8- Yurt dışında “kapsayıcı tiyatro” bağlamında, engellilerin de sahnede yer aldığı projeler görüyoruz. Bizde ise bu projeler sosyal sorumluluk kapsamında değerlendiriliyor. Bu konuda neler söylemek istersiniz?

Tansel Aytekin: Bununla ilgili Tolga Demiralp’in bir denemesi oldu Devlet Tiyatroları’nda. Yıllarca uğraştı ve son zamanlarda yapmıyor. Evet, Devlet Tiyatrosu bunu sosyal sorumluluk projesi olarak kabul etti ve böyle oynattı. Bence bu yanlış tutum ve yaklaşım. Tabii ki engelli bireyleri oyunlara da katmak gerekiyor. Ancak bu konuda okul eğitimleri de tıkalı. Hocaların da bu konuda çalışmaları yok. Ben hoca olsam da benim de yok açıkçası. 11-12 kişilik sınıflara nasıl uyum sağlattırabiliriz bunu da düşünmek, üzerine düşmek lazım. Karma tiyatro olarak yapılabilir tabii.

Göktuğ Metin: Bu çok kapsamlı bir soru. Bunu yapan tiyatro toplulukları var. Eşimin babası işitme engelli ve tiyatro oyunu çıkartmışlar, başarılılarmış da. Ancak bu özel bir oluşummuş, devlet içinde değil ya da sosyal sorumluluk kapsamında değil. Kişisel bir efordan ziyade, resmi kurum ve kuruluşların girişiminde ileriyi hedefleyen bir sistem hâline getirilebilir. Bir iş birliği içinde hızlı adımlar atılmalı. Bir insanın engelli olması onu benden daha az yetenekli olduğunu düşündürtmemeli, sahneden alıkoymamalı. En basitinden engelli insanları neden engelsiz insanlar oynuyor? Bunların düşünülmesi gerekiyor. Sahnede trans bir bireyi de trans bir birey oynamalı mesela. Bu fırsatlar verilmeli. Bu özel tiyatrolar için aşılması zor bir basamak.
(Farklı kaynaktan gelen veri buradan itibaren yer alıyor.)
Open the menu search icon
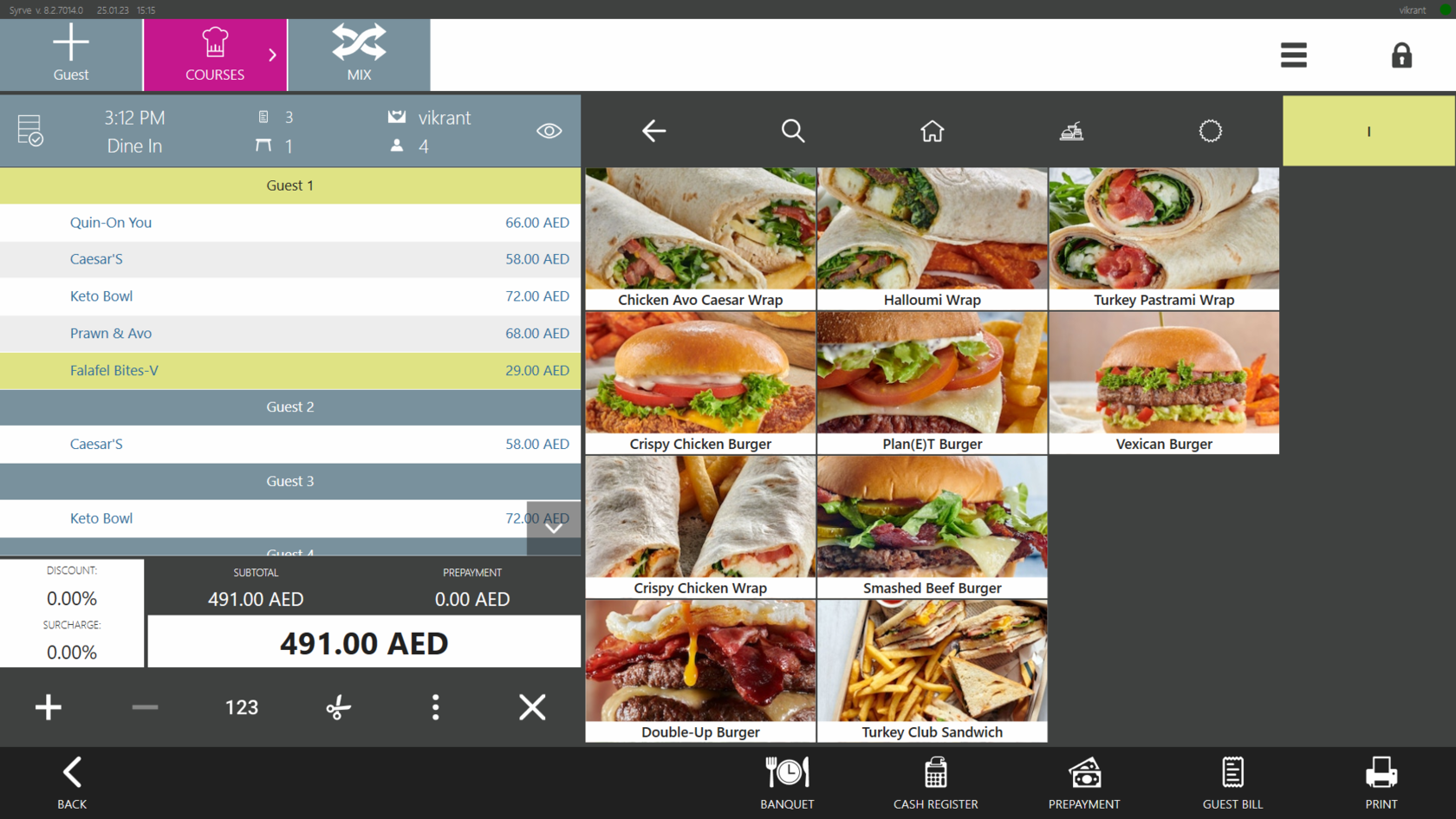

9- Son olarak, Yastık Adam dışındaki diğer projelerinizi de merak ediyorum. Başka bir oyunda sizi yeniden birlikte görme şansımız olur mu?

Tansel Aytekin: Yastık Adam yeni sezonda da devam edecek gibi duruyor. Biz ekip olarak iyi anlaşan bir beş kişiyiz yönetmenimiz Ozan’ı da katarak söyleyeyim. Onun dışında Göktuğ ile tabii ki oyunum olsun isterim. Karşılıklı dinleme ve anlama önemli. Var olan yeteneğin dışında. Ben gelen teklifleri genelde kabul eden biriyim. Her sene en az 1-2 oyunda yer almaya çalışıyorum. Devlet Tiyatroları devam ediyor. Yeraltından Notlar şu sıralar oynadığım tek kişilik oyun. Yeni sezon için Bambu Sahne’de yapmayı istediğimiz bir oyun var, telifini halledebilirsek. 

Göktuğ Metin: Yastık Adam’da bu ekiple oynuyor olmak çok keyifli benim için. Tansel abiyle abi kardeşi oynamak özellikle. Şu an hayatımı başka bir meslekten kazandığım için Yastık Adam farklı bir macera benim için. Zorlayan, çıkmaza sokan bir macera. Bunun gibi birçok oyunda yer almayı isterim. Tiyatrodan hayatım boyunca kopabileceğimi sanmıyorum zaten. Umuyorum ki ve niyetimdir Yastık Adam dışında da bu ekiple oynamayı çok isterim. Dilerim hem oyunumuzla hem de konuştuklarımızla insanlarda bir şeyleri değiştirebiliriz, değişmesi gereken çok şey var.